Mountain biker encounters cougar on Whistler's Sea to Sky Trail

Biker's cougar encounter

Evan Oder was out for a Monday afternoon bike ride on the Sea to Sky Trail, heading north towards his home in Whistler, when he saw what he thought was a dog about 30 metres ahead of him. 

"I was just zooming along, and I had my AirPods in as I was riding, listening to some music, and then all of a sudden, I see something, like, galloping on the trail in front of me ... I quickly realized, that's not a dog. That's a cougar," he said.

The encounter occurred on the Cheakamus River Access Road section of the trail, shortly before 5 p.m. on May 29.

"By the time I recognized it, it was already running and it was in front of me, so I was basically chasing it down on the trail," Oder added. He brought his bike to a halt, as the cougar moved off the trail a few metres into the forest. It stopped, keeping its eyes trained on the mountain biker. "That was when I really started to feel like I was in trouble," Oder said.

He grabbed a handful of rocks and lifted his bike onto its rear wheel to make it look bigger. Oder said he considered backtracking, but decided to continue on since he was only a couple-hundred metres from the Cheakamus suspension bridge.

As he made his way past the animal, "we kind of saw each other, but it didn't move, so I just kept moving, then put my bike down, got on and just started pedalling as fast towards the bridge as possible, while keeping eyes in the back of my head," he said. "Thankfully it was a simple section of trail."

Oder figured he was in the clear after the bridge, but said his nerves only eased up as he approached the Train Wreck area. "Until I started seeing other people, I was just paranoid," he recalled. Reflecting on the run-in afterwards, "it was actually really crazy, pretty magical—I didn't really get to admire it in the moment, but I can replay it right now in my head," Oder said.

It was Oder's second time spotting a cougar in the wild, after a previous sighting near the entrance to a Whistler Mountain Bike Park trail. But in that case, "there were, like, 10 other people, so I never felt like I was in danger ... yesterday I was riding solo, so for me, it was like, 'Oh man, I feel like I'm really in a vulnerable spot here.'" 

Sea to Sky-based conservation officer Brittany Mueller said the BC Conservation Officer Service has not seen any recent upticks in reported cougar sightings. She said the COS typically hears about one or two cougar sightings in the corridor each month, but the most recent cougar sighting in Whistler was reported in February.

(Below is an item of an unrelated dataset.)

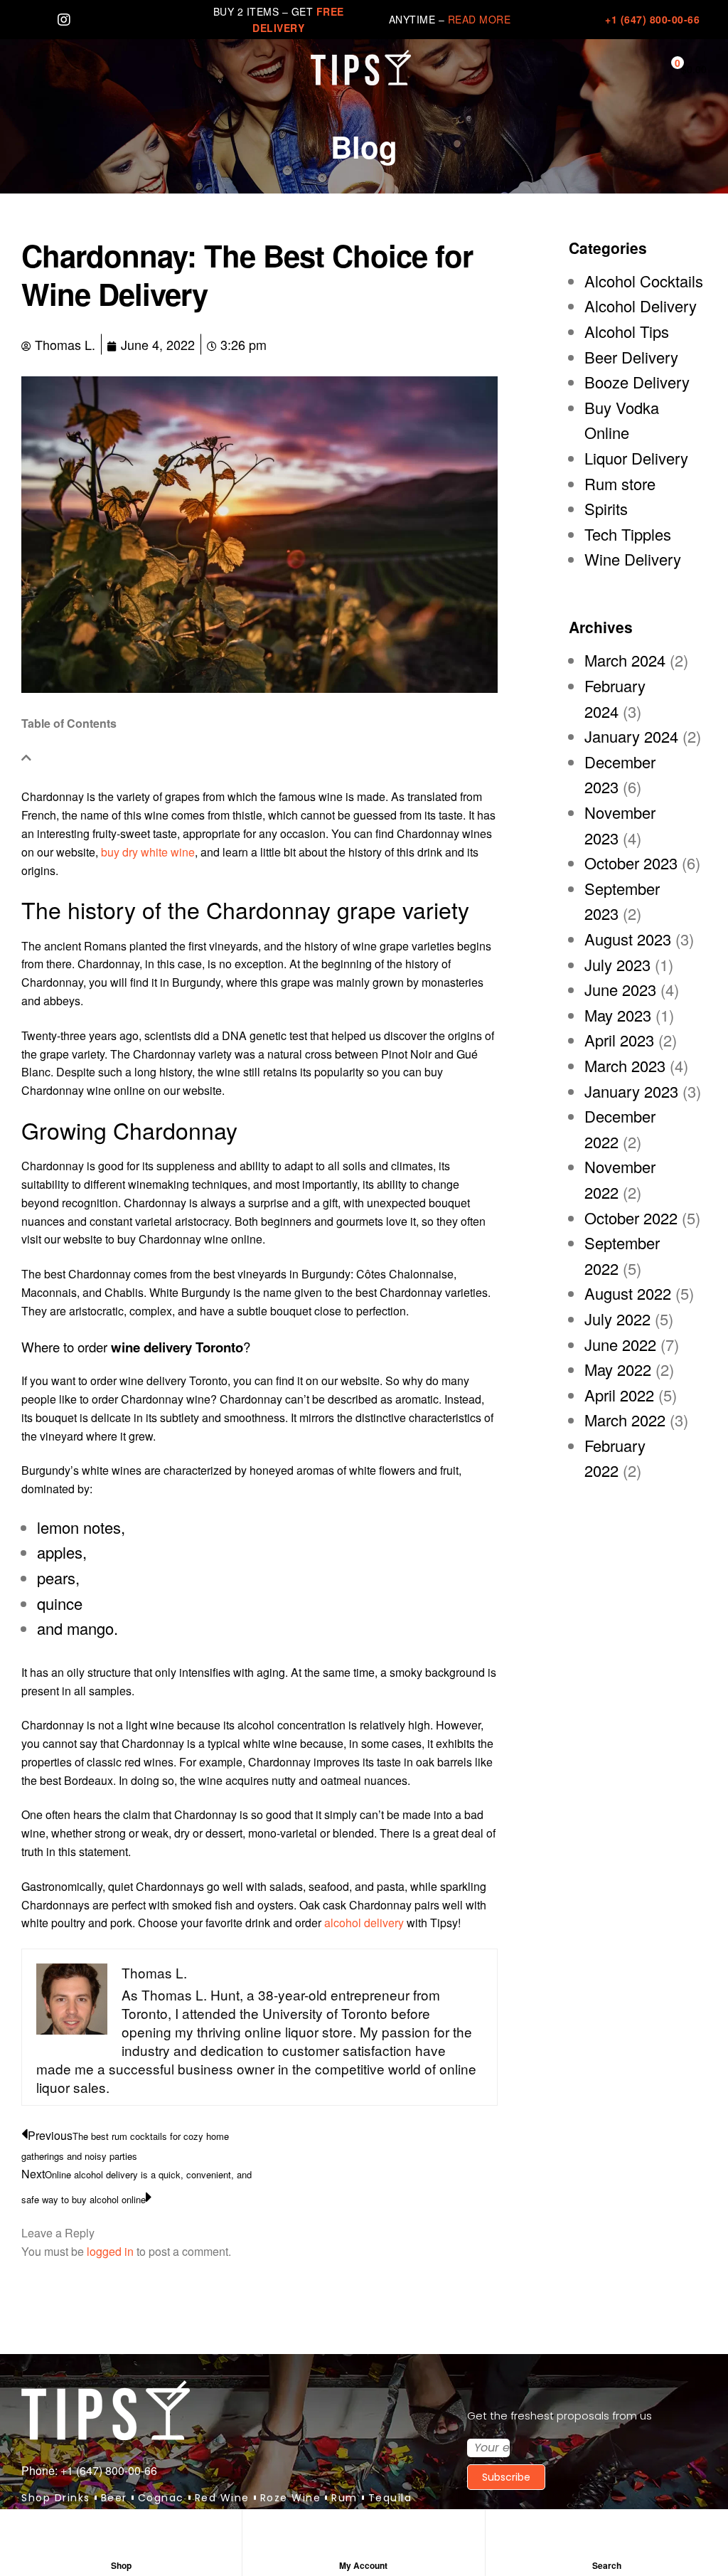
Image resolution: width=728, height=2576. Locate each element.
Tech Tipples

Particularly in wilderness settings like those surrounding Whistler, "It's not uncommon to have a cougar sighting," she said. "Nothing has been reported to us that's been concerning or out of the [ordinary]."

Following sightings, wild cats typically move off, Mueller added. "Sometimes [cougars] can be curious—they're very similar to domesticated cats and their behaviours that way ... but usually, they're quite wary of people."

While sightings like Oder's are fairly common, attacks are exceptionally rare. 

Six people—five children and one adult—have died in cougar attacks in B.C. in the last century. A 1996 "Safety Guide to Cougars" published by the B.C. government cited 29 non-fatal cougar attacks during the previous 100 years, with two thirds of those occurring on Vancouver Island.

According to WildSafeBC, cougars—also known as mountain lions, pumas and panthers—account for about 2,500 calls to the COS reporting line every year, but many of those reported sightings turn out to be other animals, not cougars.